RESEARCH TRIANGLE PARK – Despite the pandemic, the United States saw exit values soar to a record $290 billion, and also set new highs in investments and fundraising in 2020, and tech was the enabler, according to Pitchbook NVCA Venture Monitor.

Pitchbook reports that “2020 top-line figures of the US VC industry are staggering: $156.2 billion invested, $290.1 billion exited, and $73.6 billion raised by VC funds. These record figures should set the industry up for continued strength moving into 2021.”

The quarterly report on venture capital activity in the entrepreneurial ecosystem is jointly produced by PitchBook and the National Venture Capital Association (NVCA), with support from Silicon Valley Bank and Velocity Global.

It said companies rode out pandemic headwinds and thrived via tech-enabled remote “unlocations.’

What a year: NC startup deals top $3.6B, 6th nationally, but Epic deal skews data

The first half of 2020 wasn’t kind to early-stage startups trying to raise funds, but early-stage activity rebounded over the second half of the year, as sourcing, diligencing, and investing in these companies went fully online after years of leaning on in-person connections to close deals, the report says.

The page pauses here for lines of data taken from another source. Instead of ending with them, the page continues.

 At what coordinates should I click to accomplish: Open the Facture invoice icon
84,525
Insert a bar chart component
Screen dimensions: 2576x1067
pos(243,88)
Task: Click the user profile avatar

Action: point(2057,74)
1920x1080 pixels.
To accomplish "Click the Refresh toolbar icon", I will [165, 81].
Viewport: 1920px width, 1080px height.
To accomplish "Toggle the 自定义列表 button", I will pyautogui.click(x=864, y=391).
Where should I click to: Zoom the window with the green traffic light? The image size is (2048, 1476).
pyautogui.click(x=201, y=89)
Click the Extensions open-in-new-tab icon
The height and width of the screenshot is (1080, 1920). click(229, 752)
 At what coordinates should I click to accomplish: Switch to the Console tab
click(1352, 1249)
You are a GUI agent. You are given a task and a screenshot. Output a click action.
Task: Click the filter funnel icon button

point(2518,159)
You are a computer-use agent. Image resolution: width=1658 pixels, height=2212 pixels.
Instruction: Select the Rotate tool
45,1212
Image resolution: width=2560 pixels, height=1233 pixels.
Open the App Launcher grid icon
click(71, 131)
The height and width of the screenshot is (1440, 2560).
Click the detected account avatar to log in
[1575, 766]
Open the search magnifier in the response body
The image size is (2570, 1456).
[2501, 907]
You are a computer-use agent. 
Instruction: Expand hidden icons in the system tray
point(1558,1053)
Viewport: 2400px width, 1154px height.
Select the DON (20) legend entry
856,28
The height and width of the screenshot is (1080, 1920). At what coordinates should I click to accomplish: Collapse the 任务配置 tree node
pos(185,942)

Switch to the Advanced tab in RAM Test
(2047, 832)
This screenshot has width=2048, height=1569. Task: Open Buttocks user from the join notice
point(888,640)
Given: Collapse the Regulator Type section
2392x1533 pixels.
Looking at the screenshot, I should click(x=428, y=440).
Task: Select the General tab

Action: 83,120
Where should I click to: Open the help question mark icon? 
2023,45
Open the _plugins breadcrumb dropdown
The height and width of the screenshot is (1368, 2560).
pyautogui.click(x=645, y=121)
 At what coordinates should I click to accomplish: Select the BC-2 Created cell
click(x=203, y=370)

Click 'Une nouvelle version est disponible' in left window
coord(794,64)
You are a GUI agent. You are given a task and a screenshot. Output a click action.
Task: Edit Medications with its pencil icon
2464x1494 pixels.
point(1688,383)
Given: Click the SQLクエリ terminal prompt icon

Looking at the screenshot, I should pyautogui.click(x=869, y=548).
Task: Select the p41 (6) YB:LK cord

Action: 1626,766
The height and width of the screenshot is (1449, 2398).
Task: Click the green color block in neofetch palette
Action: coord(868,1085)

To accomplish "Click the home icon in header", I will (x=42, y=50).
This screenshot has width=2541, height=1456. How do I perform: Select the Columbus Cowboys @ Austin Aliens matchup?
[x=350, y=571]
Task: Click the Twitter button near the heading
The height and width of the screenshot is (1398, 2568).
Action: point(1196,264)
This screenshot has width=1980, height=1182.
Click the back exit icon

Late deals and IPOs, however, accounted for the largest chunk of the venture ecosystem.

Exit value was propelled largely by the opening IPO window in the second half of the year, while exit counts were flat at 1,101.

Public listings last year include Airbnb, Snowflake, DoorDash, Unity, Root Insurance, Palantir, and Asana. SPACs, one of the main alternatives to the traditional IPO, had a remarkable year. Compared to 2019, the number of public listings of special purpose acquisition company (SPAC) vehicles, quintupled to 250, recording a 579.6% jump in the value raised at $75.1 billion.

Companies raised $156.2 billion last year, up from $138.1 billion in 2019 and topping $150 billion for the first time.

The angel and seed almost fully adjusted to the new market dynamics, with deal activity at these stages reaching their highest level since Q2 2015, with $41.8 billion invested.

investors deployed over $100 billion in a single year to late-stage companies for the first time ever. Late stage iinvestments represented 66.7% of the total US VC deal value in 2020, the highest proportion since 2007. Mega-deals ($100M+) also achieved a record 321 deals closed in 2020, accruing a total of $70.9 billion, which surpasses the previous record of $64.6 billion set in 2018.

Trends included a banner year for nontraditional investments and large corporate VC investments. The push for a Covid vaccine fueled a record year for healthcare fund-raising.

An estimated 3,976 deals with nontraditional investor participation closed in 2020, up 11.7% year-over-year. Nontraditional investors now lead or solely finance, deals. They led more than 1,500 deals in 2020 for the third consecutive year.

VC firms raised a record $73.6 billion in 2020 across 321 funds, eclipsing 2018’s previous record of $68.1 billion. Both the median and average VC fund sizes experienced notable jumps, rising to $76.0 million and $235.8 million.

In another trend, stablished firms were more successful than emerging firms and represented more than 70% of the total capital raised for the first time since 2014. The number of first-time funds closed in 2020 hit a seven-year low of only 50. They raised just $3.9 billion total, far below the $6.0 billion and $10.8 billion raised by first-time funds in 2019 and 2018,

“The unprecedented macro events of 2020 did not deter the overall VC industry, which reached another banner year across the venture cycle,” said Bobby Franklin, president and CEO of NVCA, said in a statement.

“The startup ecosystem played a critical role in the technology, services, and healthcare support the country has relied on over the past ten months, and the industry’s resilience and long-term investment eye will be pivotal to the country’s economic recovery in 2021 and beyond. While some segments of the ecosystem felt the brunt of the headwinds from the pandemic and economic uncertainty more than others, VC investors are starting the year in a strong position with ample dry powder to put to work.”

Patricia Nakache, general partner at Trinity Ventures summed up the year well.

In a statement, she said, “The record levels of total exit value, deal value, and capital raised this year demonstrate how the venture capital industry managed to pivot and adapt quickly and successfully to changes prompted by the pandemic. Early in 2020, managing reserves and ensuring there was enough dry powder were top of mind.  But a lot of sectors bounced back very quickly, and with a healthy IPO market and the rapid evolution of SPACs, the industry is primed to begin 2021 in a strong position.”